Stated problem: Transcribe the records word for word, from the first line through the line containing "pos(325,305)". Leave the pictures out.
## begin Material supplied
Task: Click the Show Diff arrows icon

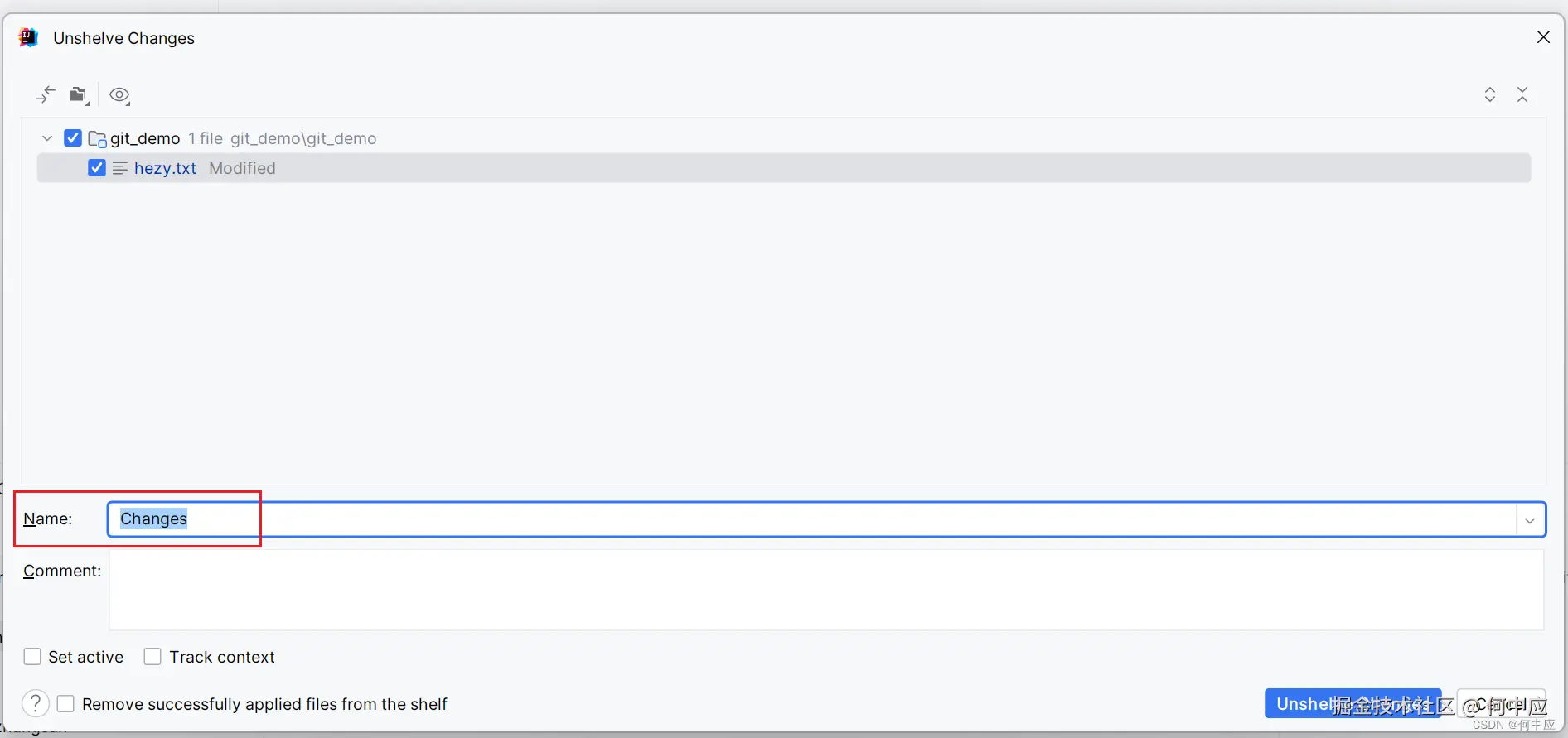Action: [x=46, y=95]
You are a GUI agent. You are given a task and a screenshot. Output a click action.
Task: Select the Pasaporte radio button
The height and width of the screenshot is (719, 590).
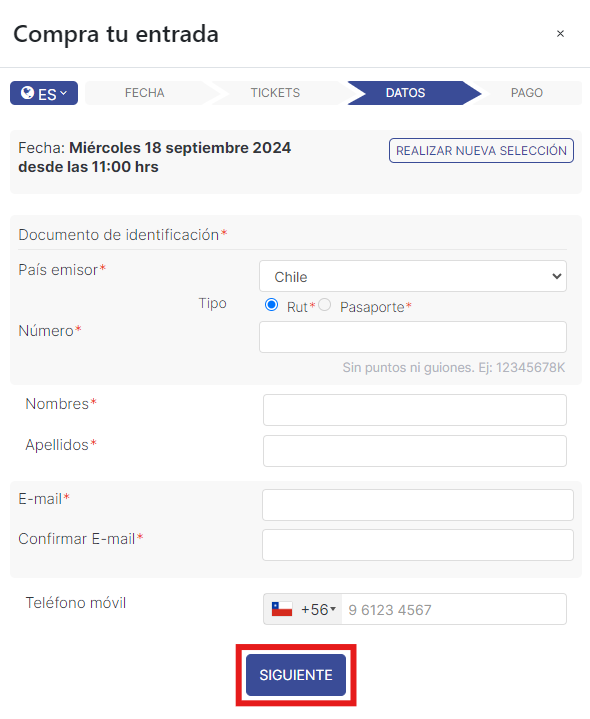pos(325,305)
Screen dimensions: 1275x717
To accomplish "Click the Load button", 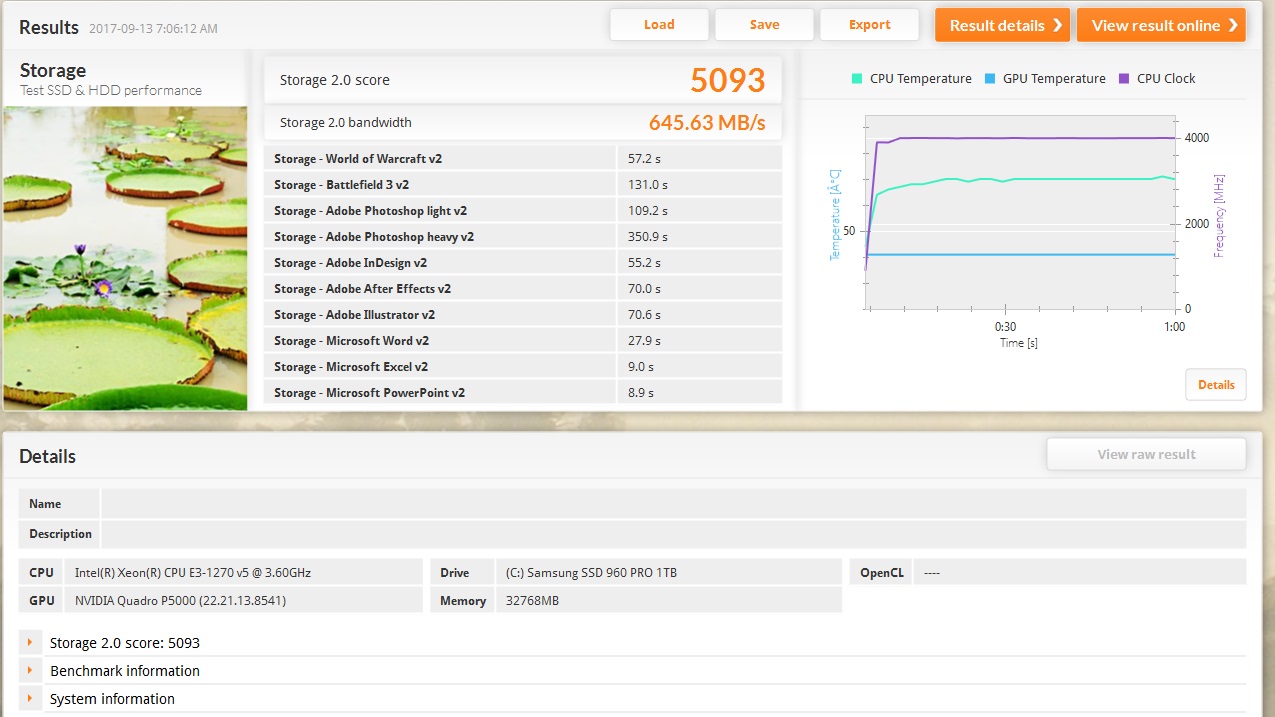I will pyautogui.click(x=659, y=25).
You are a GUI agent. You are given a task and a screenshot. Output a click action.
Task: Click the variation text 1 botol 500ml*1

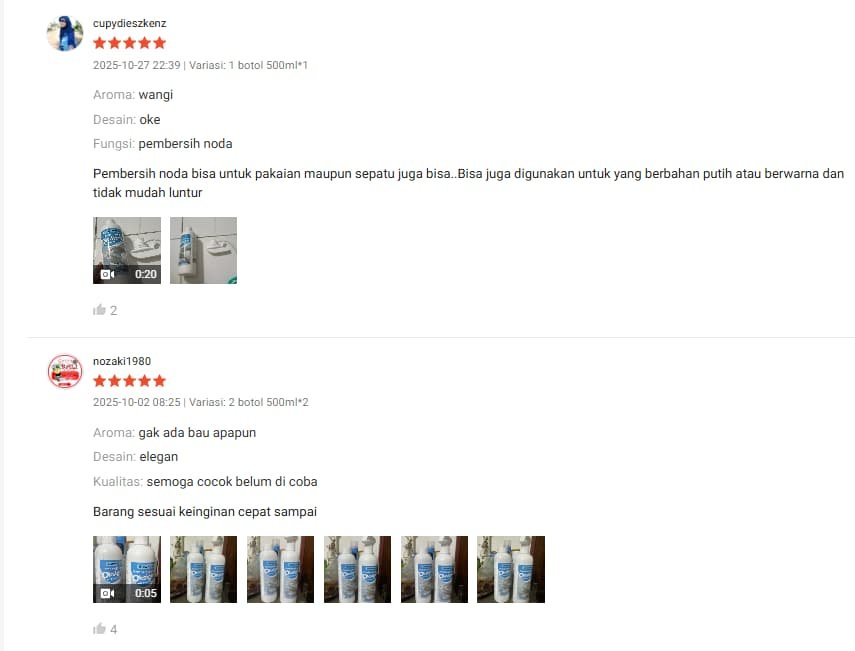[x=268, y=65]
## end Material supplied
In response:
Task: Click the Show Diff arrows icon

Action: [x=46, y=95]
You are a GUI agent. You are given a task and a screenshot. Output a click action.
Task: Select the Pasaporte radio button
The height and width of the screenshot is (719, 590).
pos(325,305)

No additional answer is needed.